=== Begin Enclosure ===

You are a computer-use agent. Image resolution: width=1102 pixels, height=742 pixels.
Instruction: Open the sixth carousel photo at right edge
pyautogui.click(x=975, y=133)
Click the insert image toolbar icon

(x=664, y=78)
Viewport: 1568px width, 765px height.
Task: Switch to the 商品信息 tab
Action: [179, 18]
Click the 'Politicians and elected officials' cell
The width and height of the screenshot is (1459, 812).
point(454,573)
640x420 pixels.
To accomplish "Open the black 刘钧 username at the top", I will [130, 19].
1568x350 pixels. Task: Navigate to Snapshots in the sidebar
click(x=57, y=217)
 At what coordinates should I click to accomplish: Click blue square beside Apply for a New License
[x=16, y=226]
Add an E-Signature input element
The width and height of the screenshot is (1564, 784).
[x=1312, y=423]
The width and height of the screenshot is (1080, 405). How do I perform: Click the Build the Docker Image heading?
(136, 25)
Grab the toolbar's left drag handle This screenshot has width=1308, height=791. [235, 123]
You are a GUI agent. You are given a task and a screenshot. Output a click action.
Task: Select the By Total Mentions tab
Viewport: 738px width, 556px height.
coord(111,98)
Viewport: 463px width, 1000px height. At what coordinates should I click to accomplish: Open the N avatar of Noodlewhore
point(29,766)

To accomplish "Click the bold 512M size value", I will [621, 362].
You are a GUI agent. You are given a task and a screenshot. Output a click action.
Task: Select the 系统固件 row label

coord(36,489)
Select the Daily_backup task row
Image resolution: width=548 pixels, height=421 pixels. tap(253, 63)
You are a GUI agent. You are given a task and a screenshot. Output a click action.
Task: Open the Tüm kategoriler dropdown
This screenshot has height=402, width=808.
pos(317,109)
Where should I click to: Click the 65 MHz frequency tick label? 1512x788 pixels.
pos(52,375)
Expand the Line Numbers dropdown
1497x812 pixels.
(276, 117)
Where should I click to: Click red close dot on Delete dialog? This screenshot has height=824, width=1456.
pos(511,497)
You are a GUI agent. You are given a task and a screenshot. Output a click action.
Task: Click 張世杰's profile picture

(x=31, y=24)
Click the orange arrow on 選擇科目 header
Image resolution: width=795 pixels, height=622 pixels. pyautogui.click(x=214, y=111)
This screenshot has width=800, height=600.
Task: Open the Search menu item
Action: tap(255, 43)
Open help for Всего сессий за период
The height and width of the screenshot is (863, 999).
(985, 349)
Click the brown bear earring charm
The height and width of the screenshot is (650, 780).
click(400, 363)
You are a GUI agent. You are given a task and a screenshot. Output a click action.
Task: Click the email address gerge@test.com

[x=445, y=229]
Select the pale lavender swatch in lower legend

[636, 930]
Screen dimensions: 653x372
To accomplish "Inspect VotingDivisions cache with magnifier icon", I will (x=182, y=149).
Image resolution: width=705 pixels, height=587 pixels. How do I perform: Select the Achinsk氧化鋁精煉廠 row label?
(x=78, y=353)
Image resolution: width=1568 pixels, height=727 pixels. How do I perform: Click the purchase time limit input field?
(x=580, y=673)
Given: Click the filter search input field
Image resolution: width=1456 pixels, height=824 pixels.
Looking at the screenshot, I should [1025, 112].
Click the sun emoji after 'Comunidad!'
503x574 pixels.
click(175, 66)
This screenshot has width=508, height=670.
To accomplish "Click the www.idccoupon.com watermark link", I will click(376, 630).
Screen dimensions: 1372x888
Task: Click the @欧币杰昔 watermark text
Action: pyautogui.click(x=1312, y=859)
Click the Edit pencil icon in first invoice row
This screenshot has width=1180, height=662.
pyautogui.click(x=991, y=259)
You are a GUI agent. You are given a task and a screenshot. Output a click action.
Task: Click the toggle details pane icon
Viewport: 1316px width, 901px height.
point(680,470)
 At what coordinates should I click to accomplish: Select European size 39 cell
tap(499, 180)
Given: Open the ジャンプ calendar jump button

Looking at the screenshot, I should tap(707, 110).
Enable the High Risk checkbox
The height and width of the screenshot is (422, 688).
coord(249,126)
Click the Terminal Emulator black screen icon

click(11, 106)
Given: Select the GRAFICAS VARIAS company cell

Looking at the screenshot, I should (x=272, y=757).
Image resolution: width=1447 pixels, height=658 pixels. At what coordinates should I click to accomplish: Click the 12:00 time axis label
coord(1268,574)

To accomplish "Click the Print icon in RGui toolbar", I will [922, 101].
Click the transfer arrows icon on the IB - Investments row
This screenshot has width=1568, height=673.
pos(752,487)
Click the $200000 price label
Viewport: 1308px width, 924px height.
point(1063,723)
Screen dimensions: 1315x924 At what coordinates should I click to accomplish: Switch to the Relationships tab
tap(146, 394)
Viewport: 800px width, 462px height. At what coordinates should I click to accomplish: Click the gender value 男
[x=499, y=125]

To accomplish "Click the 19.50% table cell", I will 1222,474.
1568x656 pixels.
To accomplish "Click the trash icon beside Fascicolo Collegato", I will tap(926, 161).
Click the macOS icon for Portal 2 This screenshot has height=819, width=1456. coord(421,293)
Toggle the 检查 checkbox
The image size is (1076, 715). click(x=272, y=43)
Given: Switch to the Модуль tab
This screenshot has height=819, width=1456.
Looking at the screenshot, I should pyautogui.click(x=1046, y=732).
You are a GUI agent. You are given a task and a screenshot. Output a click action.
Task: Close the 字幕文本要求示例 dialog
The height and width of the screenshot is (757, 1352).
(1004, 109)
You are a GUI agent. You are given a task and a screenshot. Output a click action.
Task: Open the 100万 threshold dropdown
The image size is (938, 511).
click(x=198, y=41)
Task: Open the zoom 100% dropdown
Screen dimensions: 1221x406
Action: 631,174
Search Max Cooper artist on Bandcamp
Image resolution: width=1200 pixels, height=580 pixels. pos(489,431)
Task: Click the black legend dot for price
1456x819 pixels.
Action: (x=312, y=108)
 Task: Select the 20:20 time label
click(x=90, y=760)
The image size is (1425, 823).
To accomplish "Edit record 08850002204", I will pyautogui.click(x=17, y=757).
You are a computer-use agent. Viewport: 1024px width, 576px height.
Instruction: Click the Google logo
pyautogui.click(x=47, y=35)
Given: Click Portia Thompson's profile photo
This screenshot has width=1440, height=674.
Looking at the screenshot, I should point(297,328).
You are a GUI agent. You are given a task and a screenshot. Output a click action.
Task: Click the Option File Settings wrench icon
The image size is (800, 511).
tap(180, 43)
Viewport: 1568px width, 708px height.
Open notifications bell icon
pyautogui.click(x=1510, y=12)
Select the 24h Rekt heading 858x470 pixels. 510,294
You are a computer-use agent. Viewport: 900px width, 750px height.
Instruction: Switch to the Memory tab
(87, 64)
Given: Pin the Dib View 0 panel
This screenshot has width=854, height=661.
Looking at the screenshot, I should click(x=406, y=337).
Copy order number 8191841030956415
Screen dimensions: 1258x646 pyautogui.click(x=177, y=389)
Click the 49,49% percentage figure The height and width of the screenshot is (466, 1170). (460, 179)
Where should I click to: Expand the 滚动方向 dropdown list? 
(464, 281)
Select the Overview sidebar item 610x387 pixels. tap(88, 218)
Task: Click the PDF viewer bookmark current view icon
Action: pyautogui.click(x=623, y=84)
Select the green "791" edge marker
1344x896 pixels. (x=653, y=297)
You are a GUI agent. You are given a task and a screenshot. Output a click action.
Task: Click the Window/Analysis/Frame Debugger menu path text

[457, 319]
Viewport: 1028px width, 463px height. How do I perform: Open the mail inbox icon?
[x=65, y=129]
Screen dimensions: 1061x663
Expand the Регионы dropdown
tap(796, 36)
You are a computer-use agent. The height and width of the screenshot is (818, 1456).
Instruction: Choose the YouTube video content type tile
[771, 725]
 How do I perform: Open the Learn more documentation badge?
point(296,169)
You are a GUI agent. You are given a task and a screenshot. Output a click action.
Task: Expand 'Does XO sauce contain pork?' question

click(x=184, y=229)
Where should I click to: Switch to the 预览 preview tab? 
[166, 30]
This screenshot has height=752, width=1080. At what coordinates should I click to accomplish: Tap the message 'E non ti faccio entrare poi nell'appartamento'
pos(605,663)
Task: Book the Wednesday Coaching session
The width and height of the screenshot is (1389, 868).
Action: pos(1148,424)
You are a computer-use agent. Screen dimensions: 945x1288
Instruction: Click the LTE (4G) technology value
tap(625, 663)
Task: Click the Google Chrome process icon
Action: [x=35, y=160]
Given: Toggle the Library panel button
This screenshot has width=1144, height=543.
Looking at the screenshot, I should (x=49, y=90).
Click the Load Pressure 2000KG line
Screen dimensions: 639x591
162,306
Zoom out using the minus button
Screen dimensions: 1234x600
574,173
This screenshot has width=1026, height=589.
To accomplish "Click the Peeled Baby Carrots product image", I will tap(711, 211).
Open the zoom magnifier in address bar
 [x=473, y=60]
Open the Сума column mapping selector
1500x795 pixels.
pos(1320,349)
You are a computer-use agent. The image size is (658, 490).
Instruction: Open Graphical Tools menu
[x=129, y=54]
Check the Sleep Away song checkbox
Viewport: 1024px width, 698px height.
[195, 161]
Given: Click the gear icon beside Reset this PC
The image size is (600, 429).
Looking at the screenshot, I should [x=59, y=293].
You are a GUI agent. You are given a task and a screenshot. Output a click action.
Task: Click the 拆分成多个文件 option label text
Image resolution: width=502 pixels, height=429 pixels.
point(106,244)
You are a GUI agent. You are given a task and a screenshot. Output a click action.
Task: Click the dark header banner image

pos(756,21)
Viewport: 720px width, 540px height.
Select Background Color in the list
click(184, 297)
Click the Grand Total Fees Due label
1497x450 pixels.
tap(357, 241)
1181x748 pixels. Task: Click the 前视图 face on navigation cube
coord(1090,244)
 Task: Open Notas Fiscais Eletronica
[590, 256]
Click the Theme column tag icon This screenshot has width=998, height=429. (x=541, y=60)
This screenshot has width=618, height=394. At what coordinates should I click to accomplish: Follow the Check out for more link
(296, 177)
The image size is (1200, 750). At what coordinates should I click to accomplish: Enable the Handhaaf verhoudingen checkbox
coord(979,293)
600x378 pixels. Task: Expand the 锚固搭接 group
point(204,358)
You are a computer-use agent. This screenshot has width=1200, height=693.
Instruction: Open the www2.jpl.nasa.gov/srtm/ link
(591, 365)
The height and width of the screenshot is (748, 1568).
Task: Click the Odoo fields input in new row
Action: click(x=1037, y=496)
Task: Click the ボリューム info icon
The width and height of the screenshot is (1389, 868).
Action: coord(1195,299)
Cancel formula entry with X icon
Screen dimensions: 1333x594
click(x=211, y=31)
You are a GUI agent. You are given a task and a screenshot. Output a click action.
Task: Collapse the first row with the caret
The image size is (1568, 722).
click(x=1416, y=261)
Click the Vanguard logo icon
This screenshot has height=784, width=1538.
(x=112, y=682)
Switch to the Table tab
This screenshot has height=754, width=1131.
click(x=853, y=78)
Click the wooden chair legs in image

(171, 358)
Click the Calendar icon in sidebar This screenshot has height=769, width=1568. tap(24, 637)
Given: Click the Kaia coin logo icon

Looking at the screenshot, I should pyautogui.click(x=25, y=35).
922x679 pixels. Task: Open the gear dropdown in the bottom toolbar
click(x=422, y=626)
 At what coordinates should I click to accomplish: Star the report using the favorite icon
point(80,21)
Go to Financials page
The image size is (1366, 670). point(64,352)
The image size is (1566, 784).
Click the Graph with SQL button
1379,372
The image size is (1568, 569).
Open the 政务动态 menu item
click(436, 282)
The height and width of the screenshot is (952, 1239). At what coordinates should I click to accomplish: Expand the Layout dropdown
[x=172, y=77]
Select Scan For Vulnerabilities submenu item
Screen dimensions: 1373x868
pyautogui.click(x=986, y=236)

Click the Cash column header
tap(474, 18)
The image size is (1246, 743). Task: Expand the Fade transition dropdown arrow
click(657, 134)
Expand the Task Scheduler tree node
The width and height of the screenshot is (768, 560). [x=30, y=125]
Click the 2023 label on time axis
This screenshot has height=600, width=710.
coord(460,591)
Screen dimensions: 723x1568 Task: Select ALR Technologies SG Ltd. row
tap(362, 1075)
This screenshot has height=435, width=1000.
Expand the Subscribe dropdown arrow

=== End Enclosure ===

Task goal: Working through the records above, copy each line in which "computer" is found.

Response to the task:
You are a computer-use agent. Image resolution: width=1102 pixels, height=742 pixels.
You are a computer-use agent. Viewport: 1024px width, 576px height.
You are a computer-use agent. Viewport: 900px width, 750px height.
You are a computer-use agent. The height and width of the screenshot is (818, 1456).
You are a computer-use agent. Screen dimensions: 945x1288
You are a computer-use agent. The image size is (658, 490).
You are a computer-use agent. This screenshot has width=1200, height=693.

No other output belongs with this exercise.